Les éditeurs candidats et électeurs, selon le communiqué de l'Aneco, devraient se conformer aux conditions suivantes. Pour les candidats, être en règle avec l'article 25 de la Loi Organique n°11/001/ du 10 janvier 2011 portant Composition, Attribution et fonctionnement du Conseil qui stipule que : Nul ne peut être membre du Conseil s'il ne remplit les conditions suivantes : Etre de nationalité congolaise ; Etre âgé de 30 ans au moins et 70 ans au plus ; Etre titulaire d'un diplôme de Licence au moins ou d'un diplôme jugé équivalent et justifié d'une expérience professionnelle d'au moins dix ans dans un domaine pouvant présenter un intérêt pour le Conseil et, enfin, produire un extrait de casier judicaire vierge, une attestation de bonne conduite, vie et mœurs en cours de validité et un certificat de nationalité. Certains ont fait valoir leur incarcération comme un droit au chapitre.

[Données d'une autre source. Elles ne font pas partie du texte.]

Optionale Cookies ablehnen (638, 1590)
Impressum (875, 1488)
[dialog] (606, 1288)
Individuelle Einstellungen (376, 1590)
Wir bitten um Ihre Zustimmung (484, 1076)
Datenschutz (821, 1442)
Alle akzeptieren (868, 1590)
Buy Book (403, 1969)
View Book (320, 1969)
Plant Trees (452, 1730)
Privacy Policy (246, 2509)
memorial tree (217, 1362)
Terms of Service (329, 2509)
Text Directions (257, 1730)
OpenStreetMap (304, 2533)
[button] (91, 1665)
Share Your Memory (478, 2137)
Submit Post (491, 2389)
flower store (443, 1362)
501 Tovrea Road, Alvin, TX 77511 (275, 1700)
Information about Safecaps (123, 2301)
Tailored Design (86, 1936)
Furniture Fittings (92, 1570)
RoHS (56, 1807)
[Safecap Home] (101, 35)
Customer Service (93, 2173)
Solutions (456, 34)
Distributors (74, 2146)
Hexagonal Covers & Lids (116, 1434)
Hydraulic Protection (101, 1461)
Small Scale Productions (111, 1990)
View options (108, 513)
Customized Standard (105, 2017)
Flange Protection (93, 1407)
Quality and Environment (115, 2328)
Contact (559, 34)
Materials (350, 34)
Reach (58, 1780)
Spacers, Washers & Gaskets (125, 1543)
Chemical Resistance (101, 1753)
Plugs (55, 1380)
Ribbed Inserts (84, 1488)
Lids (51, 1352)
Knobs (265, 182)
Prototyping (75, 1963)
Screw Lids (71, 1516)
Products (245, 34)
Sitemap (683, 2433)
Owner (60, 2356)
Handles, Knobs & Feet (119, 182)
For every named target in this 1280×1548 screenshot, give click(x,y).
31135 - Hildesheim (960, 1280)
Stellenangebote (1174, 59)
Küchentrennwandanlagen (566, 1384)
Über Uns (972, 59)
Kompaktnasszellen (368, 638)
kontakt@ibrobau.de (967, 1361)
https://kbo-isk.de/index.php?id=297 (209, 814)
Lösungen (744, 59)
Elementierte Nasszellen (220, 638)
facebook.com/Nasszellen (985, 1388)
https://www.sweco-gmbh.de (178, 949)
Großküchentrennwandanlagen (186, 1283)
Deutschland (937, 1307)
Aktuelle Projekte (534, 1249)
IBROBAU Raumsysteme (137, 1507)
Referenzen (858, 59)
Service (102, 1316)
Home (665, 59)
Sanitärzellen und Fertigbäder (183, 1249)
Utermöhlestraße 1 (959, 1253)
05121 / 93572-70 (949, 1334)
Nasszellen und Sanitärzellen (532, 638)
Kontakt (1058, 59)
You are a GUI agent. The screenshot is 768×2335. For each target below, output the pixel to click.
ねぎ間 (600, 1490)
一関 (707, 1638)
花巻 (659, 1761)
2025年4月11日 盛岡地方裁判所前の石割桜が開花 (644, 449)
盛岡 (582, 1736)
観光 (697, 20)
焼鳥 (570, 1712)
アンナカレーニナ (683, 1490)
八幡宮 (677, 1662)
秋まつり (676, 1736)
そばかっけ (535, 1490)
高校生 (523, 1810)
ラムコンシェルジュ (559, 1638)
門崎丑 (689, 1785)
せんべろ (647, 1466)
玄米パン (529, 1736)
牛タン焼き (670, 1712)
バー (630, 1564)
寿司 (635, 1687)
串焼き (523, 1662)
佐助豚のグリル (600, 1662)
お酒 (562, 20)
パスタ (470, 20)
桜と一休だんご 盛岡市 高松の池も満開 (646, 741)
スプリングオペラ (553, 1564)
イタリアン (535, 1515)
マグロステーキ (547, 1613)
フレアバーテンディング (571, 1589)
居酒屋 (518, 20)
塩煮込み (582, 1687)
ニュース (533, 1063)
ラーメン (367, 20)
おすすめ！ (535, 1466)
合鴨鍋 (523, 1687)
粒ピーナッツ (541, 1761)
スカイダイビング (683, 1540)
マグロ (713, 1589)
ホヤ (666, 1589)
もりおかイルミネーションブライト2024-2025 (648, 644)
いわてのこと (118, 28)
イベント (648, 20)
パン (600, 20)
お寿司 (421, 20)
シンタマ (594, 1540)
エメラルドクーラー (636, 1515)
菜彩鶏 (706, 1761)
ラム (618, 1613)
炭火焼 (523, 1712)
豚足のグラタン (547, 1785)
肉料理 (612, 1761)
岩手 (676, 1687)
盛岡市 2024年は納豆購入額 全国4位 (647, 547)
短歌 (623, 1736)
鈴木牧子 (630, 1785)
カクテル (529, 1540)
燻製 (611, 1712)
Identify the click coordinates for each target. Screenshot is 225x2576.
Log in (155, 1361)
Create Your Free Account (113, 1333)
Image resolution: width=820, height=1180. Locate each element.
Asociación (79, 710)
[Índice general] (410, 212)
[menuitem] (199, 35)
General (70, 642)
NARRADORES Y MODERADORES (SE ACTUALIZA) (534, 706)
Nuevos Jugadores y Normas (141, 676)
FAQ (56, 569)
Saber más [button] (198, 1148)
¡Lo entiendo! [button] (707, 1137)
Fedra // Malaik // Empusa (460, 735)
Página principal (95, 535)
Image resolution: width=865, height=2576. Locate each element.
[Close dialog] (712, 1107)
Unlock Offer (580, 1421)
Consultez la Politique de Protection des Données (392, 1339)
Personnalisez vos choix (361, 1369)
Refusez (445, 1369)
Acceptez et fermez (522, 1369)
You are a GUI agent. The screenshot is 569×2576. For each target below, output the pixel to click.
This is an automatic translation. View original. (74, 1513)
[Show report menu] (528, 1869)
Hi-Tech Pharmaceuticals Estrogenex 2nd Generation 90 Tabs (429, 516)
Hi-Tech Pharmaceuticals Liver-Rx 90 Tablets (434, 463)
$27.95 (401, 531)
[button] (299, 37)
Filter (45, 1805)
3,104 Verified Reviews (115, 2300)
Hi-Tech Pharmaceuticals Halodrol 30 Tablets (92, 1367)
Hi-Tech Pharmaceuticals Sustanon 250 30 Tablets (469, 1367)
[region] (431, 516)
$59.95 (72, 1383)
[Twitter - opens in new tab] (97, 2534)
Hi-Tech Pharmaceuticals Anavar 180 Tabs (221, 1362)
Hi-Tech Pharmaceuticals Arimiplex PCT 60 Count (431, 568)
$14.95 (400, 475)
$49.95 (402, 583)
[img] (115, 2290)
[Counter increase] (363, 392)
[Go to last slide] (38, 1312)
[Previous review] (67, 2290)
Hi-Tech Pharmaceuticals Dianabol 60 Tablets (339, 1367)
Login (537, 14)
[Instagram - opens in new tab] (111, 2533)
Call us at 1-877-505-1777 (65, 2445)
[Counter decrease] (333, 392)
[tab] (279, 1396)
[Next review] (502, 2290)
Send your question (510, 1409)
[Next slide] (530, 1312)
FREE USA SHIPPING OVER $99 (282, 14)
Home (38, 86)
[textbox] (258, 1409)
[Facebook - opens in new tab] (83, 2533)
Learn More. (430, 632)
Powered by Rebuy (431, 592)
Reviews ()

Les autres éditeurs tenaient à ce que la désignation du délégué au CSAC se fasse comme prévue. Cette ambiance on ne peut plus irresponsable n'a pas facilité la compréhension des uns et des autres. Le bureau qui a tenté de faire entendre sa voix n'a pas eu la moindre occasion à cause d'une confusion qui s'est installée. Mais, le Secrétaire général, épuisé pour avoir essayé de calmer les esprits est arrivé quand même à présenter l'accusé de réception qui date du 12 juin, contrairement aux rumeurs et autres affirmations gratuites.

Comme il fallait s'y attendre, la mésentente ne paye jamais. Le bureau s'est retiré pour ne plus revenir dans la salle de réunion. La responsabilité n'a pas prévalue aux émotions, la balle est dans le camp des instances supérieures au vu du caractère urgent de cet appel de la Présidence.